Rastko JOVANOV
http://reviews.ophen.org/2016/07/08/christian-krijnen-idea-organization/
Critical Studies in German Idealism, Volume 16
Brill
2015
Hardback 104.00 €
x, 225
Reviewed by: Ana Miljević (Faculty of Philosophy, University of Novi Sad) and Rastko Jovanov (Bogazici University)
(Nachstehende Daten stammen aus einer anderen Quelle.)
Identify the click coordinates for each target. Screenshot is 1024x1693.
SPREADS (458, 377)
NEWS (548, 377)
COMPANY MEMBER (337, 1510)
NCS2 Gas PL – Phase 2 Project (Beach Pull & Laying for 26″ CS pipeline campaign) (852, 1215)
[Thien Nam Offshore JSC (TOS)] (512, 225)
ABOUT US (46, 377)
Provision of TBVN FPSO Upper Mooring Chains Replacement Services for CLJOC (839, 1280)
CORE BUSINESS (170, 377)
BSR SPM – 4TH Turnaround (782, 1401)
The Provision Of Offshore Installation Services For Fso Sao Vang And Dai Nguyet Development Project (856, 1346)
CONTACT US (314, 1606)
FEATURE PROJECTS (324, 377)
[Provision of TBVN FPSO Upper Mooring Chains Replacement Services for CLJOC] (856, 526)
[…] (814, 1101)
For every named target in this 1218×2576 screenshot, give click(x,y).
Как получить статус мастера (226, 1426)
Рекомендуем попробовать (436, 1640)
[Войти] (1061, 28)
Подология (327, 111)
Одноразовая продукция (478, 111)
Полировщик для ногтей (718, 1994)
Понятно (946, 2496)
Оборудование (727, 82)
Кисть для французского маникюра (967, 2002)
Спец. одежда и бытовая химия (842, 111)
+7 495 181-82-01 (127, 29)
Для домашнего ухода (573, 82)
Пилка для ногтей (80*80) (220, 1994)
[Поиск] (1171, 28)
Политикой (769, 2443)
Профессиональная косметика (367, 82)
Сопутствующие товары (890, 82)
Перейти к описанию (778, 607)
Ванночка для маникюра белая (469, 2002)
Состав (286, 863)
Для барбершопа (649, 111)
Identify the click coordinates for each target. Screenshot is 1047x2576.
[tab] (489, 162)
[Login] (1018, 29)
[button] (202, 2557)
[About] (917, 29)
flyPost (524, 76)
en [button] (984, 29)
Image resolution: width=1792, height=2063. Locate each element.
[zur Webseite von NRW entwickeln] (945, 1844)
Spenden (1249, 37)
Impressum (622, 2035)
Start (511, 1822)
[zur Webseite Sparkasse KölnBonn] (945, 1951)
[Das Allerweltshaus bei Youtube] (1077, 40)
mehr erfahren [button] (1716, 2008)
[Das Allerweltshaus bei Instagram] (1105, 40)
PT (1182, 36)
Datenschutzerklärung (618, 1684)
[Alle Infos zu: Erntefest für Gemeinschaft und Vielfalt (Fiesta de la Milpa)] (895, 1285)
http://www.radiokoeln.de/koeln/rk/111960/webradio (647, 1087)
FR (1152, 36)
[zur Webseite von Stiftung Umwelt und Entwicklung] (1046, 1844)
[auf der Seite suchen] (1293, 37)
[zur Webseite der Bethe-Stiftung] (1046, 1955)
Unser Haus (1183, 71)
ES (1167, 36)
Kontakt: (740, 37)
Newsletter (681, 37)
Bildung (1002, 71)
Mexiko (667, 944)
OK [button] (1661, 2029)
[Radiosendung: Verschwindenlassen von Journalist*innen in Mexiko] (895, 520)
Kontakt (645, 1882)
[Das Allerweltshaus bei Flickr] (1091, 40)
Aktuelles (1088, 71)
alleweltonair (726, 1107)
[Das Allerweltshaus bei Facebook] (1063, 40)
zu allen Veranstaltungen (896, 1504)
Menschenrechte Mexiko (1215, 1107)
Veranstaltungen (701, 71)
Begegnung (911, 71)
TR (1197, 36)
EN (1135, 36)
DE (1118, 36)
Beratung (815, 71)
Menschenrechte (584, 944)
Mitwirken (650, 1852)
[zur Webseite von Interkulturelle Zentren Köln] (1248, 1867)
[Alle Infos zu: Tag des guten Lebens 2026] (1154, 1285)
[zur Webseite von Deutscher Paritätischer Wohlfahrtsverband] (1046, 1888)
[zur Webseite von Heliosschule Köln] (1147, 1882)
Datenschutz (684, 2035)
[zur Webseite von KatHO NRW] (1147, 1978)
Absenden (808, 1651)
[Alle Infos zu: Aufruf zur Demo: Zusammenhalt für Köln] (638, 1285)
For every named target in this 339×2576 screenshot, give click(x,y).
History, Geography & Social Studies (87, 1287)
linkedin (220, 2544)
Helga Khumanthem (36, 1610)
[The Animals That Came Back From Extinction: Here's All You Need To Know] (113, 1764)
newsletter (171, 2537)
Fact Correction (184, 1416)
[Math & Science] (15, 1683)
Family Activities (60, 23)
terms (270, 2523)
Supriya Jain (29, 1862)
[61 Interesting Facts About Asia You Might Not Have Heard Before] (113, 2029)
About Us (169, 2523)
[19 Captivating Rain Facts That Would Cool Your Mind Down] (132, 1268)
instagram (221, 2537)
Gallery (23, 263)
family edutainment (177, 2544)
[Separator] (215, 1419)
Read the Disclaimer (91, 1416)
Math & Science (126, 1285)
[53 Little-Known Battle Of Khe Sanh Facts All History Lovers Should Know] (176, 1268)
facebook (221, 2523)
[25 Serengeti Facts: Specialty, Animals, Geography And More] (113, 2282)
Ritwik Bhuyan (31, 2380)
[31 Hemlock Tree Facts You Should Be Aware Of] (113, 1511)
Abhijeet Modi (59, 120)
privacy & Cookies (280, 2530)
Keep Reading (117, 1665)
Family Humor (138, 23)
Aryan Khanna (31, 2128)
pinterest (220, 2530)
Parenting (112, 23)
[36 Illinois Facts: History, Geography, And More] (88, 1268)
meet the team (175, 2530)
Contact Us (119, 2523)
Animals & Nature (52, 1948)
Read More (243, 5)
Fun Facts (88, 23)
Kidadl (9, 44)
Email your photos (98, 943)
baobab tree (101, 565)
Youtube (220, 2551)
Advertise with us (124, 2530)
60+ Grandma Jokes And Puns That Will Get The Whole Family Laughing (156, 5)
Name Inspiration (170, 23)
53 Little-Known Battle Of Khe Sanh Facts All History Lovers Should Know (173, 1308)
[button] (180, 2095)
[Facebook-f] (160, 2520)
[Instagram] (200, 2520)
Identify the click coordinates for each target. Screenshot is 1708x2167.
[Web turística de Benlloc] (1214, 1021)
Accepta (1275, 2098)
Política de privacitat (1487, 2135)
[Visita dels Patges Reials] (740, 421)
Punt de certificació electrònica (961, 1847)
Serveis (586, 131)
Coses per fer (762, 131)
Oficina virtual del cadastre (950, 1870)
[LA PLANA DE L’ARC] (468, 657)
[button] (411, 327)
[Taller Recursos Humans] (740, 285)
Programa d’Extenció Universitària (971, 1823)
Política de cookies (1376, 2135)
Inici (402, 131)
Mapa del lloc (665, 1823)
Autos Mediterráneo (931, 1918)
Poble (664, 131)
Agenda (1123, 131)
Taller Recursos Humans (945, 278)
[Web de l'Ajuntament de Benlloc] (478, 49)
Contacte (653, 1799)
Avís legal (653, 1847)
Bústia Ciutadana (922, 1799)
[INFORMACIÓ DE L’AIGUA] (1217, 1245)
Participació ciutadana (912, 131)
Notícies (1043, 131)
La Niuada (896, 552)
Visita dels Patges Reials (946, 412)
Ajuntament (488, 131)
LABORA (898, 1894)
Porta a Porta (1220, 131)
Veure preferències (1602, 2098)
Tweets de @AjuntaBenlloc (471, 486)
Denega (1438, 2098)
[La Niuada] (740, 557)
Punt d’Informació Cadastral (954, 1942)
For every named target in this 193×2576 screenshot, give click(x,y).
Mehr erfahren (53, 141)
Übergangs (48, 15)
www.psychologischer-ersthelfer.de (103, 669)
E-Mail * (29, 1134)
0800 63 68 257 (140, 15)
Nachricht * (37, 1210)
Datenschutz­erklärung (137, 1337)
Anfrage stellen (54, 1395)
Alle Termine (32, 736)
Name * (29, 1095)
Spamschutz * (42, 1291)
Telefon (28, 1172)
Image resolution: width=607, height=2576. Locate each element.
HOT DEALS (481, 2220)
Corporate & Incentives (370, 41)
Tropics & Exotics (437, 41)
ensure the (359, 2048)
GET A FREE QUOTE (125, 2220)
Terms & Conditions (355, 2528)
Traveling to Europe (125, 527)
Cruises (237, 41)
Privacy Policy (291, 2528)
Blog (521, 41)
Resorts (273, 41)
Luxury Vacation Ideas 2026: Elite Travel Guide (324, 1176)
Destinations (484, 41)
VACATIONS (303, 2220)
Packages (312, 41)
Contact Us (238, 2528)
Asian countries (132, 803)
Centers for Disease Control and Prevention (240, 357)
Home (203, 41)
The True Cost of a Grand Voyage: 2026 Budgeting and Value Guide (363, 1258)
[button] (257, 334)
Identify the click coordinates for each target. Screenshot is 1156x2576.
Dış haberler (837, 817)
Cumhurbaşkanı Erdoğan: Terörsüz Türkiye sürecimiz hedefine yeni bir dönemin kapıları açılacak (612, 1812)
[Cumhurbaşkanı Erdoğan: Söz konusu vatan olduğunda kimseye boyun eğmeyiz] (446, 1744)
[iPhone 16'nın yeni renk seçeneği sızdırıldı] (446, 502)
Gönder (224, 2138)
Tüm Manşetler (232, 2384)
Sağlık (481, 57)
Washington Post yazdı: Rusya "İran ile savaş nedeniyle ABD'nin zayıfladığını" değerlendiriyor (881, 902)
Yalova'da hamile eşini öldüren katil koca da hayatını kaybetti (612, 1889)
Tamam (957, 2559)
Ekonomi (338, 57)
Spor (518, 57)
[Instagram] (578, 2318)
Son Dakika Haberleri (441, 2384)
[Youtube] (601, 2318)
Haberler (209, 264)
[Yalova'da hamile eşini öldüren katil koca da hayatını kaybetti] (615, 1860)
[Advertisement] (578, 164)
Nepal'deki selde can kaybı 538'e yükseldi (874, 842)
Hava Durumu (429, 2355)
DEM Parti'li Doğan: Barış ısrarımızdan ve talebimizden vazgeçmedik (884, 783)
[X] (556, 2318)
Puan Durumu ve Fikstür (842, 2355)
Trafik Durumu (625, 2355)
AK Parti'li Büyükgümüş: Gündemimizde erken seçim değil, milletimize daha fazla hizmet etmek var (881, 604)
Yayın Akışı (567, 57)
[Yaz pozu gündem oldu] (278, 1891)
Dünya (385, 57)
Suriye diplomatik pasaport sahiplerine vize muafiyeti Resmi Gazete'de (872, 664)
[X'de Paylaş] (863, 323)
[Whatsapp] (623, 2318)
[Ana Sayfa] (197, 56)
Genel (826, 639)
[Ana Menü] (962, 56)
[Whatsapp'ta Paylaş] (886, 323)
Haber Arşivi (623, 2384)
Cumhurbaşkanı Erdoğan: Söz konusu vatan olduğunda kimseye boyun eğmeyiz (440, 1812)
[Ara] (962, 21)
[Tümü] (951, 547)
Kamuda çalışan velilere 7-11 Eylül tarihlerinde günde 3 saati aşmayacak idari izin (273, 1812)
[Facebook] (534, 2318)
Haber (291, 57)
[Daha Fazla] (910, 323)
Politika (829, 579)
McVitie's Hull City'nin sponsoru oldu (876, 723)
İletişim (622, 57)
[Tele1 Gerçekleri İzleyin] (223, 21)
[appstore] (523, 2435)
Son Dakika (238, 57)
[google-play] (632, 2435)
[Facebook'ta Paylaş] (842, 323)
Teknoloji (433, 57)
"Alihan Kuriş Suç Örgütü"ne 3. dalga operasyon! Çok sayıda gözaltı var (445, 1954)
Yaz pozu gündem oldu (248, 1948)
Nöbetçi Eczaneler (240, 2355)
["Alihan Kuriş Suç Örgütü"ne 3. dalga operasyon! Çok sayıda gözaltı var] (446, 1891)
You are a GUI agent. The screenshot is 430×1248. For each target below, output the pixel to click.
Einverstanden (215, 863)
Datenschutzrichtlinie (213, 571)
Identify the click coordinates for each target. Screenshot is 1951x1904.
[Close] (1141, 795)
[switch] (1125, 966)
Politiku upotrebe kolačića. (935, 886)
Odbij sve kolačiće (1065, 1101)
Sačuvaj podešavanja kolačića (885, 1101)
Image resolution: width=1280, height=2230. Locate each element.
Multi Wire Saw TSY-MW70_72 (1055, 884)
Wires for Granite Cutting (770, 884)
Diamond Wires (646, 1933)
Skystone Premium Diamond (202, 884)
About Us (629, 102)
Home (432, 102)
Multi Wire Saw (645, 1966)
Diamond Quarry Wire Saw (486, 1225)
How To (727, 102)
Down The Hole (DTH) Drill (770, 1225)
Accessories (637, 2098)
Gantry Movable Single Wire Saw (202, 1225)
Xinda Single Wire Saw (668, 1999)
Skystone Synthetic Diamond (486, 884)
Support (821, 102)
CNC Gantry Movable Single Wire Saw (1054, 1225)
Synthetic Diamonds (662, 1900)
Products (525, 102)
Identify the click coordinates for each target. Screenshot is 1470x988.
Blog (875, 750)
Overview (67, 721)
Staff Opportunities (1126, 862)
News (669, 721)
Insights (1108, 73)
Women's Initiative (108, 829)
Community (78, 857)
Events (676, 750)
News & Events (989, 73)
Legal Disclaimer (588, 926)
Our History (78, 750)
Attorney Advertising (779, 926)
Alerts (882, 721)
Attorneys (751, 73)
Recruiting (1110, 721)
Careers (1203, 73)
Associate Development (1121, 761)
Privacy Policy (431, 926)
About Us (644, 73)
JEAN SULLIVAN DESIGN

In der gesamten Philosophie des Deutschen Idealismus wurde der soziale Kontext menschlichen Lebens, der allgemein als ein teleologischer verstanden wird, als ein System der Freiheit und der Tat entwickelt. Das Primat der praktischen Vernunft über die theoretische wurde in Kants Rechts- und politischer Philosophie durch das Problem der Freiheit reflektiert. Obwohl eine eigenständige Gesellschaftstheorie von Kant nicht entwickelt wurde, können wir im Kontext der Freiheitsmöglichkeit sagen, dass er unter Gesellschaft eine Mehrzahl von gleich freien Individuen verstand, die unter öffentlichen Gesetzen vereinigt sind und deren Einhaltung die erfolgreiche Verfolgung eigener Zwecke ermöglicht. In der Kantischen Philosophie waren jedoch Bewusstsein und Objektivität, praktisch und theoretisch, Sinnliches und Übersinnliches wesentlich voneinander getrennt. Erst Hegel gelang es die Kantische Dualität durch die systematische Verbindung von Bewusstsein und Wirklichkeit in der dialektischen Bewegung des Geistes aufzuheben. Zudem ist die Sphäre und „Recht“ des Sozialen in Hegels Grundlinien der Philosophie des Rechts voll anerkannt: Hegel führt den Begriff der bürgerlichen Gesellschaft in seinem System der Philosophie ein und zugleich eröffnet die sozialphilosophischen Fragen, die heute noch aktuell sind: das Verhältnis zwischen dem Individuum, der Gesellschaft und dem Staate, die Anerkennung der persönlichen Freiheiten des Individuums, die Rolle der Korporationen und gesellschaftlichen Organisationen in der intersubjektiven Sphäre menschliches Lebens usw. Das vorliegende Buch von Christian Krijnen – The Very Idea of Organization. Social Ontology Today: Kantian and Hegelian Reconsiderations – beschäftigt sich gerade mit der verborgenen Aktualität der Philosophie des Deutschen Idealismus hinsichtlich des sozialontologischen Problems: Was sind gesellschaftliche Organisationen und was stellen sie dar?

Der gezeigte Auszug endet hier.